Yangqin Chen1,*, Chunlei Fan1,*, Yuhan Chen1, Hui Liu2, Shanshan Wang1,3, Peiling Dong1, Lei Li1 and Huiguo Ding1

1Department of Gastroenterology and Hepatology, Beijing You’an Hospital Affiliated with Capital Medical University, Beijing 100069, China

2Department of Pathology, Beijing You’an Hospital Affiliated with Capital Medical University, Beijing 100069, China

3Beijing Institute of Hepatology, Beijing 100069, China

*Co-first authors

Correspondence to:

Huiguo Ding, email: dinghuiguo@medmail.com.cn

Keywords: hepatic steatosis, chronic hepatitis B, hepatocellular carcinoma cells

Received: December 15, 2016    Accepted: March 22, 2017    Published: April 24, 2017

ABSTRACT

Aim: To characterize the effect of hepatic steatosis (HS) on the progression of chronic hepatitis B.

Methods: A total of 162 chronic hepatitis B (CHB) patients confirmed by liver biopsy were involved in this study. All subjects were prospectively followed-up for 5 years in real-life clinical practice. Fibrosis stage was determined using aspartate aminotransferase-to-platelet ratio index (APRI). The end-point was cirrhosis, liver cancer or death.
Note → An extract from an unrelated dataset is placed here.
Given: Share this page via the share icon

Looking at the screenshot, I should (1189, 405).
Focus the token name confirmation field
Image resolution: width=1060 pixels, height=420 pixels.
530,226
The effects of steatosis on the biological behavior of hepatocellular carcinoma cells were investigated using oleic acid-induced lipid accumulation in HepG2, HLE, PLC, and SMMC-7721 cells.

Results: Mean age, body mass index, and serum cholesterol were significantly higher in CHB patients with HS than those without HS at baseline (p< 0.05). The APRI was lower in patients without HS at baseline (p<0.05). Compared to patients with HS, APRI of patients without HS decreased significantly during the follow-up period (p<0.05). The 5-year cumulative incidence of cirrhosis were 4.17% and 5.19% in patients without and with HS, respectively (p>0.05). The multivariate analysis showed that older (RR 1.07, 95% CI 0.996-1.149, p = 0.065) and S3 stage of liver fibrosis (RR 3.50, 95% CI 0.812–15.117, p=0.093) were risk factors for the progression to cirrhosis. In vitro, cell steatosis promoted proliferation and migration of HCC cells and conferred cell cycle at S phase.

Conclusion: The older and S3 stage of fibrosis may be risk factors for progression to cirrhosis in CHB patients with HS. HS may aggravate liver disease, promoting HCC progression.